And what that does is that whenever I come in here, I can go and add a bunch more rows, bunch more data, and that -- that every other color scheme will continue and I don't have to manually make sure that I have them set.

This is another example of that, too, if for some reason I forgot a year and I had to insert one, it just reflows, I don't have to worry about changing colors or backgrounds. It's just set that way.

CLARK TEUSCHER: Chris, we're running up on our time here. We do have a couple more questions before we let you go.

To get into that source code where you're working, depending on the provider, how does one get to the place in their website where they can actually manipulate that code?

CHRIS SABATO: Okay. So there's two ways to do that. The first one is you can actually put it right in here, if I go to my tools, source codes.

So I go right in here and I can create a space for my styles and I just want to use style, and I want to close that style, just like every other HTML element, and then I can start doing that right here.

What this -- and -- and, and I would encourage you as -- as you are starting to mess with this is this is how you do it, what that means is that this style will only affect this particular page.

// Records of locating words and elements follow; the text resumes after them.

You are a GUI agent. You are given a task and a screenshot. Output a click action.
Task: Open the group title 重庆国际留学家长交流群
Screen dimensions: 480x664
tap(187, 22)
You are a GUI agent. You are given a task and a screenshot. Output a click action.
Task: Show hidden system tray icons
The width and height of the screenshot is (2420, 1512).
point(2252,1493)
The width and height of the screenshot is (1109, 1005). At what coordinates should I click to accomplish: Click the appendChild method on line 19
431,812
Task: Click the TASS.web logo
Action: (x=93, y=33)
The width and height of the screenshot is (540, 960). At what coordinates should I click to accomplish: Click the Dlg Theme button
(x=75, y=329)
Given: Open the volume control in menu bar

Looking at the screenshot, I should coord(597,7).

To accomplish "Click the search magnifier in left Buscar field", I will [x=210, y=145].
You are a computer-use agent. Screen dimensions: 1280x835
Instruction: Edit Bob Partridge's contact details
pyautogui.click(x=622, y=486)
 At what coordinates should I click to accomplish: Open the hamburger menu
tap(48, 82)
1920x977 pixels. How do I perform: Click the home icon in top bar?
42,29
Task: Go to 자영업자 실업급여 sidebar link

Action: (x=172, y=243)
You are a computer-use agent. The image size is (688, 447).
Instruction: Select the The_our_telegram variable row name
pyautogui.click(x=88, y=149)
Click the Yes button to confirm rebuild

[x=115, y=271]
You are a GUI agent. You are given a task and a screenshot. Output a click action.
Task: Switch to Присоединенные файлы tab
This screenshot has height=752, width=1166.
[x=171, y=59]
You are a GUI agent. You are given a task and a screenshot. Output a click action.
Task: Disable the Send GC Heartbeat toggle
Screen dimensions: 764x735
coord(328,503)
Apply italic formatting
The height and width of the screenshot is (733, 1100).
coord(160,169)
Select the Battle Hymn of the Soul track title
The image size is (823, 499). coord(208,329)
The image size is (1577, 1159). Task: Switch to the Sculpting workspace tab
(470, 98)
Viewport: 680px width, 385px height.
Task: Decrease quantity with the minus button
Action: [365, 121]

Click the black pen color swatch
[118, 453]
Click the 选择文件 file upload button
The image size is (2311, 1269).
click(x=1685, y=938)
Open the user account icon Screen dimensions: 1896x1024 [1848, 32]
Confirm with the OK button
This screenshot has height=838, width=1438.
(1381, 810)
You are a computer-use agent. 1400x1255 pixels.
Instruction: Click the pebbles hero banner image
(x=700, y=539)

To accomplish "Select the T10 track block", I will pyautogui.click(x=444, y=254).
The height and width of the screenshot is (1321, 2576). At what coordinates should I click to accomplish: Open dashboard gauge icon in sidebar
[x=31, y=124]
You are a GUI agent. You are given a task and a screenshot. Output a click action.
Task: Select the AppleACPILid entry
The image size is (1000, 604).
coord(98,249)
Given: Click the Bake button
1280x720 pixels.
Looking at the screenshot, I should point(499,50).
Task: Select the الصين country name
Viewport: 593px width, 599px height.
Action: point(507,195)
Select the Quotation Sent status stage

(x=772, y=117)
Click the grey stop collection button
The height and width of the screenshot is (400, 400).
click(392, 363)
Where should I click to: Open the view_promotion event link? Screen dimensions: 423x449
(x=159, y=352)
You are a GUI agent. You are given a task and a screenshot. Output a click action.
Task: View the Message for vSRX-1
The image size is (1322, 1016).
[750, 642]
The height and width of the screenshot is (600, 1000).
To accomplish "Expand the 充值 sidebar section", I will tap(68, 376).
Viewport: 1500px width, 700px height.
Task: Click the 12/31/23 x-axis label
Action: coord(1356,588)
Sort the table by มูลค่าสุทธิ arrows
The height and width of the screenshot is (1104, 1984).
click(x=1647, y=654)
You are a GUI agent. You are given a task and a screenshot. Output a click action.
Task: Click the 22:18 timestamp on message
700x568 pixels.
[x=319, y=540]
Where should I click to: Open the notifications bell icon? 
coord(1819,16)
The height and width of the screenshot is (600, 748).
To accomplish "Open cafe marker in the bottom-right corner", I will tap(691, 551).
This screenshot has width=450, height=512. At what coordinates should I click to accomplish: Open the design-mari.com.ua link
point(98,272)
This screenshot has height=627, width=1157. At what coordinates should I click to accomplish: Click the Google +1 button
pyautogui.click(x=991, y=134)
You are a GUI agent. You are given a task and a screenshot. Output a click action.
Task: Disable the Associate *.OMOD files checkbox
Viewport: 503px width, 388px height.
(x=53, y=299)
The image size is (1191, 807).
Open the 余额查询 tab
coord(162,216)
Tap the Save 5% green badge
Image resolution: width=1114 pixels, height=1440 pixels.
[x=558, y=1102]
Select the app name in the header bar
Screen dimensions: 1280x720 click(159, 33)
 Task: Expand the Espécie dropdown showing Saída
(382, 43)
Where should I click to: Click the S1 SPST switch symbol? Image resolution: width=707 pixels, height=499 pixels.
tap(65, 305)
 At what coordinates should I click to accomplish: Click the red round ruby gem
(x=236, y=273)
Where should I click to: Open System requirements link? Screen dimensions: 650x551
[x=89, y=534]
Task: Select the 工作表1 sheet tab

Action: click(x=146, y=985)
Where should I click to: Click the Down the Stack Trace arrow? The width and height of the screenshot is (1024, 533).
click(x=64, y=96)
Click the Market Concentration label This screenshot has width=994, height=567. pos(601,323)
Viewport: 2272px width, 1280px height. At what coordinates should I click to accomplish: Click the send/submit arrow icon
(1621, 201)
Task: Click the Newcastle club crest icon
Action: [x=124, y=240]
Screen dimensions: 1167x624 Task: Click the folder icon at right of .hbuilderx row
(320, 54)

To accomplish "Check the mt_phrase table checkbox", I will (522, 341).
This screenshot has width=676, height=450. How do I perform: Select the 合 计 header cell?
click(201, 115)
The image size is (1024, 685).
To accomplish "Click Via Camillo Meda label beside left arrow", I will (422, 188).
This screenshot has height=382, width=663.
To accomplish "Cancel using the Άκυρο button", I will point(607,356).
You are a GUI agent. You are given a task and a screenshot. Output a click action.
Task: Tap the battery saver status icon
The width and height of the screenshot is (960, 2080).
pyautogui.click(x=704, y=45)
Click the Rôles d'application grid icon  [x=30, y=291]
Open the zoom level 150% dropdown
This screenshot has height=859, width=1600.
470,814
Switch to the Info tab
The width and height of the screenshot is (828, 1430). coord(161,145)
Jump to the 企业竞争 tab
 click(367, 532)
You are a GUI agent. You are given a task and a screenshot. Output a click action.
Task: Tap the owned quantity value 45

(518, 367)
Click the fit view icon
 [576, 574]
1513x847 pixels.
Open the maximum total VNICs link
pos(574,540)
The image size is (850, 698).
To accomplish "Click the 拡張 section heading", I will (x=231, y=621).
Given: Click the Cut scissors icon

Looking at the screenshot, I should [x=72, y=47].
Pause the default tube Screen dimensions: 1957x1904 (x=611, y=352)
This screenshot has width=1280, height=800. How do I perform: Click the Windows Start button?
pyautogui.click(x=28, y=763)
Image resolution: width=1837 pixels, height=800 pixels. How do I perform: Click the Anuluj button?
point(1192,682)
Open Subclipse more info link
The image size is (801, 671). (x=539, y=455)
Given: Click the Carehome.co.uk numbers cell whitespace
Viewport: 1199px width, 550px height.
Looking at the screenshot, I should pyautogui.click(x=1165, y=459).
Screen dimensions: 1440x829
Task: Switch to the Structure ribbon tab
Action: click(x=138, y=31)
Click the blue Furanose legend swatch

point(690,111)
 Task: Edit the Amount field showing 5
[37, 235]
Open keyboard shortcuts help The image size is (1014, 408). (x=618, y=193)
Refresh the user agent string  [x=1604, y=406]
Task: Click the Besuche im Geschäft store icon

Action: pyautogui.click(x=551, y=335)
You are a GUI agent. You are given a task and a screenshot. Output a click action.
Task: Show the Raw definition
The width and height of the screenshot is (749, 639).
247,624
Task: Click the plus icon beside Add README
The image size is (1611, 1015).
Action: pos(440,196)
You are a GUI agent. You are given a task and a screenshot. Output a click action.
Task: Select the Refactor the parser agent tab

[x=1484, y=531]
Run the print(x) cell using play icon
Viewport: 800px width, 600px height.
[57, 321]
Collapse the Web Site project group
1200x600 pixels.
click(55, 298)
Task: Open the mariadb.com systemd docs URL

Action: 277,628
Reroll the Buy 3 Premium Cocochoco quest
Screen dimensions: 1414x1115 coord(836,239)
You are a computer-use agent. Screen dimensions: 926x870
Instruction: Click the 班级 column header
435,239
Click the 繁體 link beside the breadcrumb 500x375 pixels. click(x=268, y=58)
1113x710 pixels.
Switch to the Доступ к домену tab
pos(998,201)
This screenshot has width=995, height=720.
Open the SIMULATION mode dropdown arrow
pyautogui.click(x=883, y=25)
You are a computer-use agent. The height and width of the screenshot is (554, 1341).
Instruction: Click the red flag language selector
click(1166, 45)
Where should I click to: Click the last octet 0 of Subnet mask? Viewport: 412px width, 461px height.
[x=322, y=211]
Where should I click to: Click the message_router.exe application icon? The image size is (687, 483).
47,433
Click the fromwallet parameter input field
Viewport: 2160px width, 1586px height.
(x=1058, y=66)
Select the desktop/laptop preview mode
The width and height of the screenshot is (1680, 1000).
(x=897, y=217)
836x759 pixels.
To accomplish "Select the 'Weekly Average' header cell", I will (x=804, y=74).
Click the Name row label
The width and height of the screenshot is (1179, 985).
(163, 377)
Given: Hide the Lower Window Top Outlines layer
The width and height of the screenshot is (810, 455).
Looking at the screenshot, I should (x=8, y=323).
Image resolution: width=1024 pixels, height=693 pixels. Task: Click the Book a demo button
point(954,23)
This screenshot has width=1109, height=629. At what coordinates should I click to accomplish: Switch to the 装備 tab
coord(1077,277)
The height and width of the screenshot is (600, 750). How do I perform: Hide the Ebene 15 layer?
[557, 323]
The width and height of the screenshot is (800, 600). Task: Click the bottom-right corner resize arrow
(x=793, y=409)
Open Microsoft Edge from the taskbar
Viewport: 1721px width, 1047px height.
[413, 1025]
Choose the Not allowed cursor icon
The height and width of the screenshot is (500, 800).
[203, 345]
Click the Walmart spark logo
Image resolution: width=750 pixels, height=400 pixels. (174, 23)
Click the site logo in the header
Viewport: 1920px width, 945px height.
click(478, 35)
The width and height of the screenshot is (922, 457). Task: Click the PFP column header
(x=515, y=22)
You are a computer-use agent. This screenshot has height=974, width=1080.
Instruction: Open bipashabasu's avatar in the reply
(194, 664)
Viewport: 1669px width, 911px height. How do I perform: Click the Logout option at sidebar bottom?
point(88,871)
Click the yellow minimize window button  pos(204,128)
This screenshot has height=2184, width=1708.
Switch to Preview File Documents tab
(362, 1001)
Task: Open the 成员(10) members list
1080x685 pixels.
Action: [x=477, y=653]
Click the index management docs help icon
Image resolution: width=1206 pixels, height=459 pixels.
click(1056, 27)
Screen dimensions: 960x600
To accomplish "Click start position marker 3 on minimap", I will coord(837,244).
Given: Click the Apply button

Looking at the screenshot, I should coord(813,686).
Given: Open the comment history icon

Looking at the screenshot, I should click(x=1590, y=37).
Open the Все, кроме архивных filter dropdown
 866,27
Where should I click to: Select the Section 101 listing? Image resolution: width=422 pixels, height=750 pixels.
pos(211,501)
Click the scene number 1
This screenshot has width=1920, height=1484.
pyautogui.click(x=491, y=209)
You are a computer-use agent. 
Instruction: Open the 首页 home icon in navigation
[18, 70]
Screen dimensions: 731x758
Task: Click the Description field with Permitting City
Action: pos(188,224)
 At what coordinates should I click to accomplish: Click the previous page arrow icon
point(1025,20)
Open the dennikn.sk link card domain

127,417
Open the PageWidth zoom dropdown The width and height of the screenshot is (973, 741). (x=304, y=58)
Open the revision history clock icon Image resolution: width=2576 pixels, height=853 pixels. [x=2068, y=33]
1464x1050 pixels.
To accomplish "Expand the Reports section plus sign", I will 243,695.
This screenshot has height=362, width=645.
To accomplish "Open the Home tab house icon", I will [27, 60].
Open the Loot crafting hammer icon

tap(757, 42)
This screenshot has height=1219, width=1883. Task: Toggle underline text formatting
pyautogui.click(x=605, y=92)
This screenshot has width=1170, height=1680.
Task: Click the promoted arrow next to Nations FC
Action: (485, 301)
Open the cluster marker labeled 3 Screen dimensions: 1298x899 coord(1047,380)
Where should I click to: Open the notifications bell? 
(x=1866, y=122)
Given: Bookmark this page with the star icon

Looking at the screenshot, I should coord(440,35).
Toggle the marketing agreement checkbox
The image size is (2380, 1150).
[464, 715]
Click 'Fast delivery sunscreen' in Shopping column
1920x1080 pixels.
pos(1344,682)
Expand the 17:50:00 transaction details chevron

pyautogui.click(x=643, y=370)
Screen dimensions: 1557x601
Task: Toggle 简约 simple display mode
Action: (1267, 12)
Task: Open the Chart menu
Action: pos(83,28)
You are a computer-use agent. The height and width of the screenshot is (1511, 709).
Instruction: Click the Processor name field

And let's see -- do something -- yeah. And so that will ensure that you don't screw up anything else on your website. And once you've kind of got the hang of doing that, once you've got your table or whatever figured out, then what we can do is you want to find out where your style sheet is, and it varies from site to site.

I think most Presto sites are CSS, and the CSS folder in the CSS styles, and you can go -- where is my Presto -- you can go to the back end of Presto, go CSS, and there's MyStyles.CSS that has everything, and I'm not 100 percent sure on Sidearm, but I believe it's a similar -- a similar type of process and so there's -- there's all my -- there's all my styles for my entire site. And like I said before, we want to make sure we're not screwing up anything that's already done.

So you want to make sure you're documenting what you're doing, and so for example, this right here, forward slash a star and then a star, and a forward slash, anything between these -- this is basically ignored, so I can comment, and so this says -- this is my custom code.

This is all stuff that I put in and has nothing to do with the Presto layout. And there's my global silent. So now there's all this stuff below here is all the Presto stuff.

So I want to make sure that I've clearly defined what I've done versus what Presto has done so there's no confusion and you can see everything is -- it starts with a wu and I try to document what changes I've made.

Are there any other questions?

THE MODERATOR: For those who are interested in trying to create some of their own stylized documents, is there a reference handy for what kind of commands and language they need to use?

CHRIS SABATO: So it's basically, if you want to do this kind of stuff, what you need to know, basic HTML, which for any of who you have been in this industry long enough, you probably have done this at some point.

Just your basic HTML stuff and CSS. Like I said, W3 schools is a great way where you can tinker and you can click the try-it-yourself stuff and you can play with things. You know, here is 20 pixels, let's make that 50, click run, and now that font is bigger. So this is a way you can play with stuff like that and try and spice up what you're doing.

Just real quick, kind of one more thing I wanted to show, this is an example of another thing we did, these call-out quotes in our stories, basically, I picked an H6 which we never use, ever, and redefined it so that any time we want a quote to stand out no story, we make H6 and it looks like this. There is just another example of something to make your stories kind of stand out a little bit.

CLARK TEUSCHER: Great. We thank you very much, Chris, for sharing your expertise with us today.

We continue to appreciate Capital One's ongoing sponsorship of the continuing education series.